The foreign exchange market (also known as FX and Forex) has neither a physical location nor a central exchange. The entire market is run electronically and continuously over a 24-hour period, from 22:00 GMT on Sunday until 22:00 GMT Friday. Within these hours, trading is carried out through networks of banks, dealers and brokers who trade currencies between each other at agreed prices and at rapid speed. There is more money transacted daily for foreign exchange purposes than for any other asset class. This fact, together with the ease with which Forex can be traded makes it a favourite with speculators around the world.
The importance of liquidity
The Forex market is extremely liquid, particularly the major trading pairs such as EURUSD, USDJPY and GBPUSD. Large trading volumes can often be transacted with very little effect on price. From the perspective of a trader, liquidity determines how easily one can transact with a relatively small change in price. High liquidity makes it very easy for anyone to buy and sell currencies. As such, Forex has been referred to as the market closest to the ideal of perfect competition, notwithstanding intervention by central banks. Most of the trading volume comes from traders (both individuals and organisations) that buy and sell based on intraday price movements, with pure speculation reckoned to account for 90% of all trading. But while the overall FX market is very liquid, the market depth of a specific currency pair can shift quickly depending on the time of day and speculator involvement.
London still dominant
According to the Bank for International settlements (BIS), which is often described as the central banks’ central bank, London continues to dominate the world of Forex. The city’s convenient time zone and its grip on trading infrastructure and personnel mean the sector has emerged relatively unscathed from all the uncertainty that came in the aftermath of the 2016 UK referendum on membership of the European Union. The BIS said London’s share of daily volumes rose to 43% in 2019, up from 37% in 2016, while the US share shrank to 17% from 20%. In Asia, growing volumes in Hong Kong offset weakness in Singapore and Tokyo.

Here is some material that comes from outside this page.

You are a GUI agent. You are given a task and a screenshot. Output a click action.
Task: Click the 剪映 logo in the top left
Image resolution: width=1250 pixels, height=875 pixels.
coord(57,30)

Mainland China registered an 87% increase in trading activity which makes it the eighth-largest forex trading centre, up from thirteenth in 2016.
World’s reserve currency
The Forex market looks likely to continue to grow in terms of trading activity. But perhaps the biggest question to consider over the coming years is the degree to which the dollar manages to retain its status as the world’s reserve currency. Back in the 1960s, Valéry Giscard d’Estaing, then the French finance minister, called America’s ability to pay its bills in its own currency an “exorbitant privilege”. Today, more than 61% of all foreign bank reserves are denominated in US dollars, according to the International Monetary Fund. Many of the reserves are in cash, US Treasuries, or corporate bonds. Approximately 40% of the world's debt is denominated in dollars. The reserve status is based largely on the size and strength of the US economy, the dominance of the US financial markets and the fact that most energy products are traded in dollars. Former Chairman of the US Federal Reserve, Ben Bernanke, writes about the dollar’s reserve status and wonders why it has “retained its pre-eminence”. Despite large deficit spending, trillions of dollars in foreign debt, and the unbridled printing of US dollars, US Treasury securities remain the major safe haven for investors. The trust and confidence that the world has in the ability of the US to pay its debts have kept the dollar as the most redeemable currency for facilitating world commerce.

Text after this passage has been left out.